Foi por isso que vi com uma certa esperança a candidatura dum homem exemplar à Presidência da República. Fernando Nobre não é um produto do serralho da política, mas um homem de terreno, de grandes causas. Tive o privilégio de o conhecer brevemente em África nos anos oitenta, quando conduzia pessoalmente as missões da AMI por vários países do Sahel. Um homem simples, que trocou a honra e o proveito de uma carreira médica ou universitária de prestígio pela assistência aos mais humildes e desgraçados dos humanos em zonas de ferro e fogo, sem compromissos com governos corruptos ou com poderes instalados. E que, quase trinta anos depois do início da sua aventura solidária por esse mundo fora, regressa à sua cidade e vem encontrar os miseráveis da nova ordem económica, os excluídos da sociedade de consumo a viverem na valeta, a comerem as sopas da misericórdia e a esconderem um resto de dignidade num apagamento silencioso.
Estou seguro de que foi o escândalo desta exclusão que ditou a candidatura de Fernando Nobre, porque é necessário que alguém grite a revolta e que leve à arena da política a dignidade humana e a justiça social. E este grito não necessita de se apoiar em partidos que até agora lhe fizeram orelhas moucas. E não precisa da cumplicidade de velhas raposas que gostariam de colher algum proveito pessoal da iniciativa generosa deste cidadão.

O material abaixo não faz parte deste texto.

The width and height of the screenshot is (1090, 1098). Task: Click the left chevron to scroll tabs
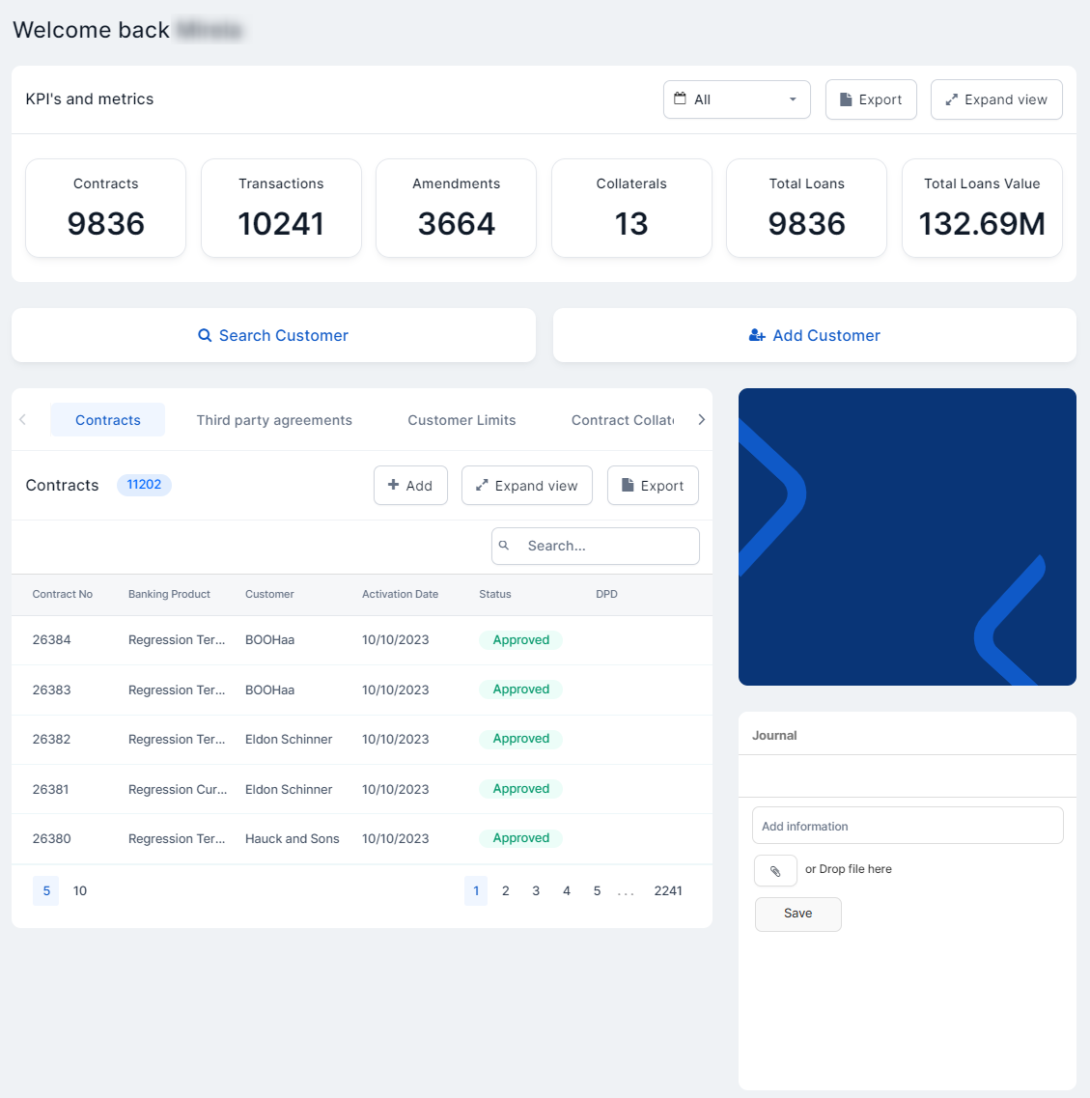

Este grito necessita antes da lucidez dos cidadãos anónimos, da boa fé dos homens de boa vontade, da adesão dos que querem transformar a sociedade no sentido da justiça e do progresso.
Não sei qual será o acolhimento eleitoral da candidatura de Fernando Nobre. Há muitos interesses envolvidos nas teias dos partidos e nos corredores do Estado que tudo farão para a reduzir a uma iniciativa simpática, idealista, sem consequências práticas. É possível que assim seja e que a generosidade deste cidadão se perca no meio do gigantesco barulho que não deixarão de fazer em devido tempo os que se julgam investidos duma legitimidade assente em galões da política. Seria pena que a maioria pobre do povo português não entendesse uma candidatura que a representa. Já é tempo de esse povo fazer ouvir a sua revolta.